My sister says it looks to her(Y)that MK gulars are growing, females gulars are small. She thinks MK is in a fluctuation period or something. I do see when looking at her cloaca that the "V" is more "U" now. I will have a fit if she is really a male. I have done things simply because Knobby was a female. I cannot have 2 males in my shed.Damn it!


----------



## Yvonne G (Jan 17, 2021)

Well the cloaca is still close to the body, the tail is still quite small and the anal scutes point inward - all girl traits. But that up curved gular is a male trait. So three girl traits to one boy trait. Mary Knobbins!


----------



## Maggie3fan (Jan 17, 2021)

maggie3fan said:


> My sister says it looks to her(Y)that MK gulars are growing, females gulars are small. She thinks MK is in a fluctuation period or something. I do see when looking at her cloaca that the "V" is more "U" now. I will have a fit if she is really a male. I have done things simply because Knobby was a female. I cannot have 2 males in my shed.Damn it!


And, simply because it's magnificent; Dudley Gomez and (no doubt here) Male gular, what a big weapon, and he just looks mean.
I have always been wary of Dudley, he is well over 100 lbs, he looks mean, and he chases me! Seriously...he can run fairly fast for a tortoise. So I started giving him really good treats (sorry Y) everyday. But he continued to chase me. He is very territorial. Anyhow look at him, he exudes meanness and orneriness... but I won him over with apples...


----------



## Ink (Jan 17, 2021)

He is very handsome. How long have you had him?


----------



## Yvonne G (Jan 17, 2021)

Ink said:


> He is very handsome. How long have you had him?


I got him when he was about 35lbs.


----------



## Ink (Jan 17, 2021)

He looks like he wants to eat the camera..?


----------



## Maggie3fan (Jan 17, 2021)

Ink said:


> He is very handsome. How long have you had him?


He is my sisters, I took those picture when I was at her place.

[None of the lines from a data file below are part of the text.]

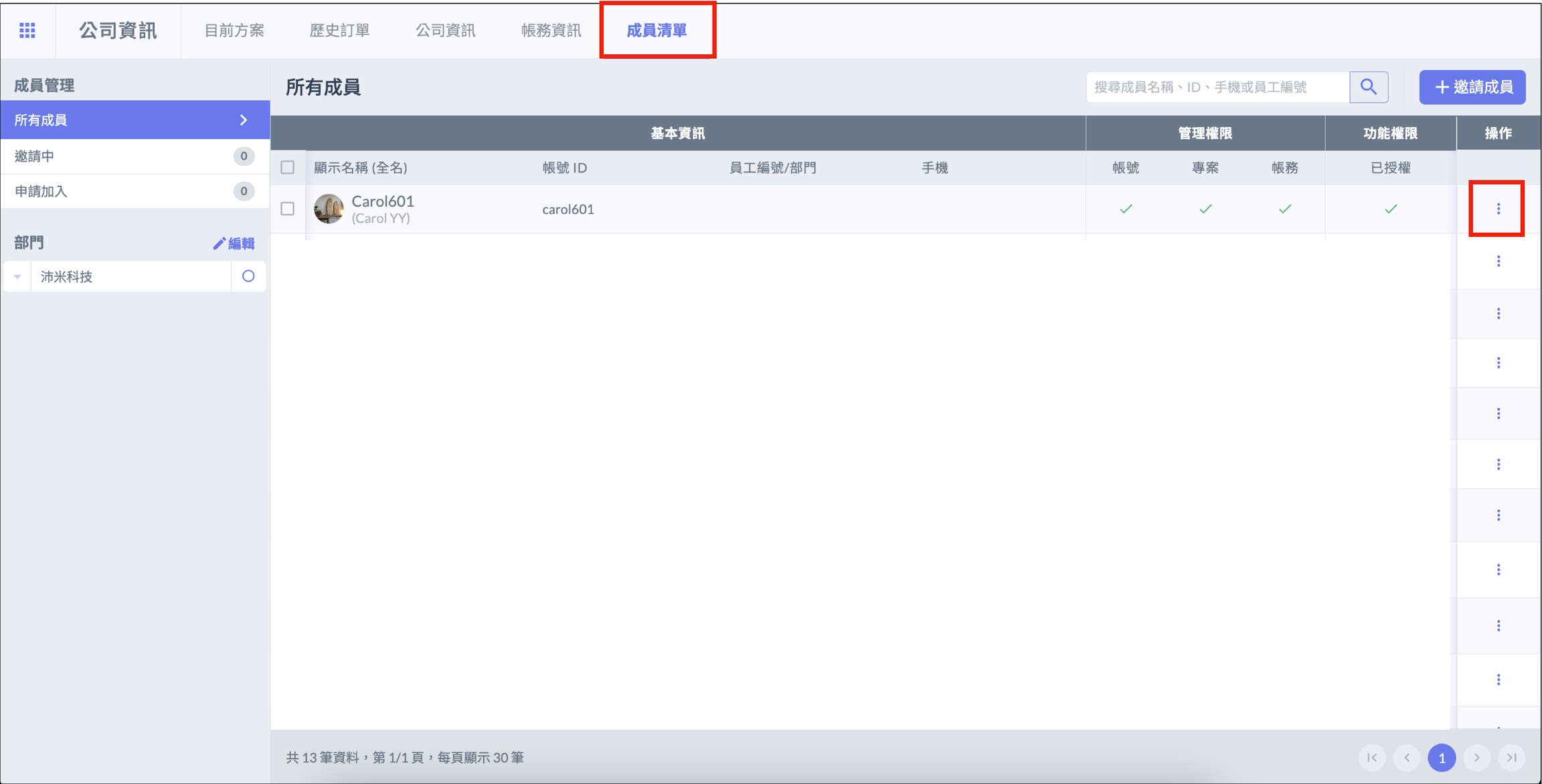Screen dimensions: 1542x784
Task: Check the select-all header checkbox
Action: [x=288, y=167]

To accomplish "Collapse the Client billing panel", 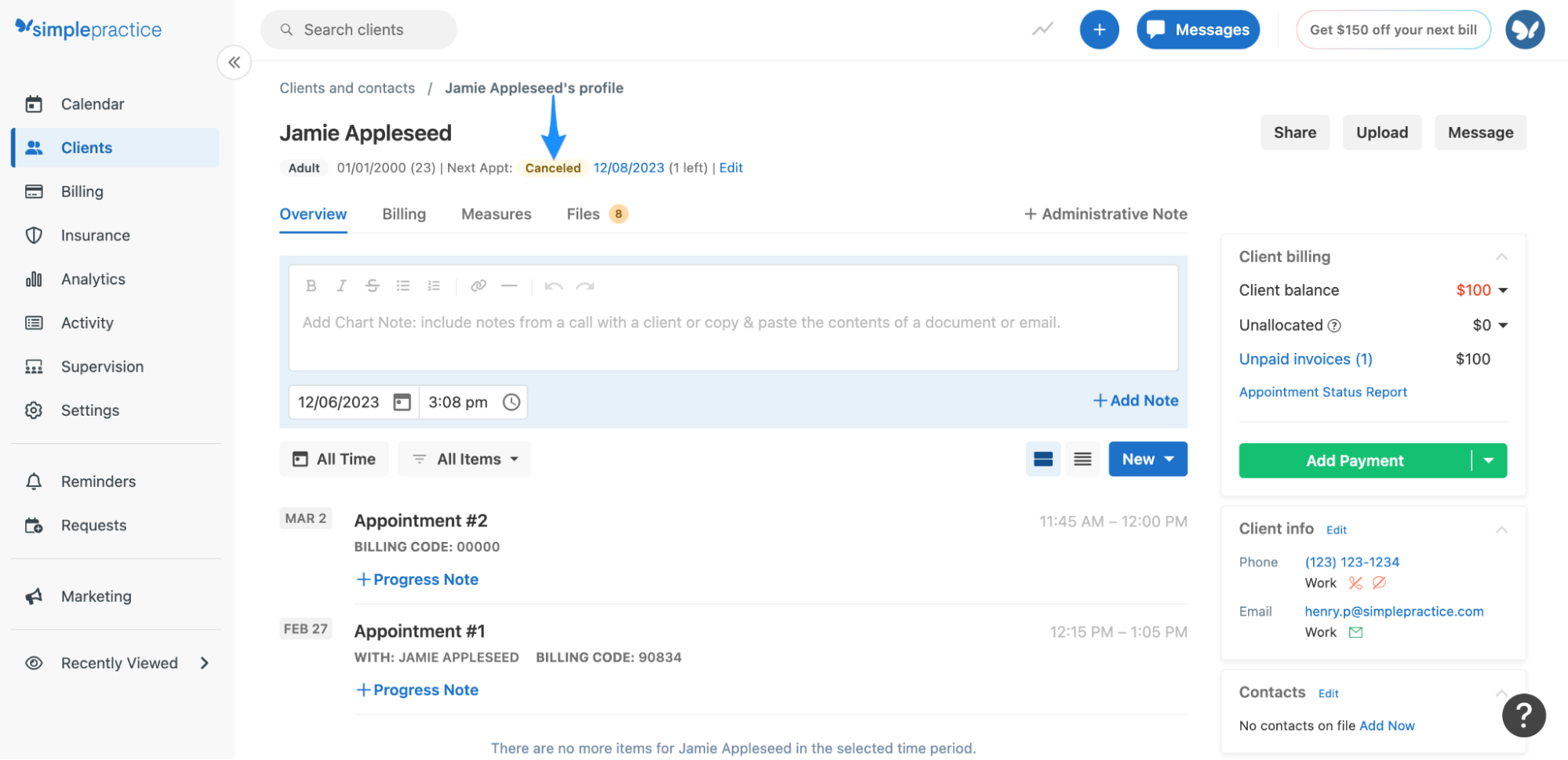I will tap(1501, 256).
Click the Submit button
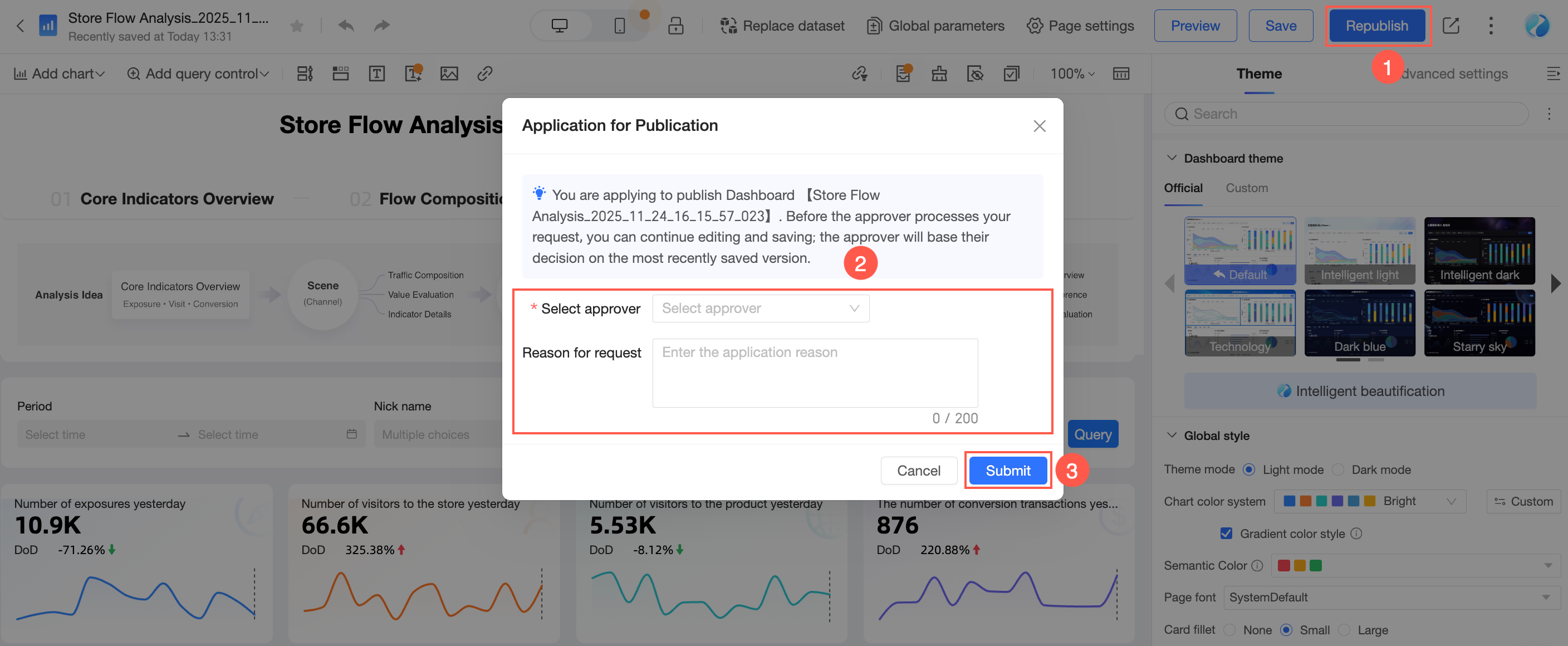This screenshot has height=646, width=1568. [x=1007, y=470]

And I need to stress, just because Dudley 'looks' mean and I say he is, he really isn't, he is just so impressive so big and curious, intelligent...


----------



## Maggie3fan (Jan 17, 2021)

I am always impressed at Dudley. He definitely is a wild animal. She rarely feeds him! She treats him as a wild animal, and I can't see her out in her pen "hey Dudley baby come follow me, come here sweetie" I can't see it. She never pays any attention to him at all. Yet, he is so healthy, and active, just the epitome of male Sulcata, you get an adrenaline rush being close to him.
OMG! Here he comes...


His legs are bigger than my chicken legs


----------



## Relic (Jan 17, 2021)

He looks a bit like a criminal defense lawyer I knew once...


----------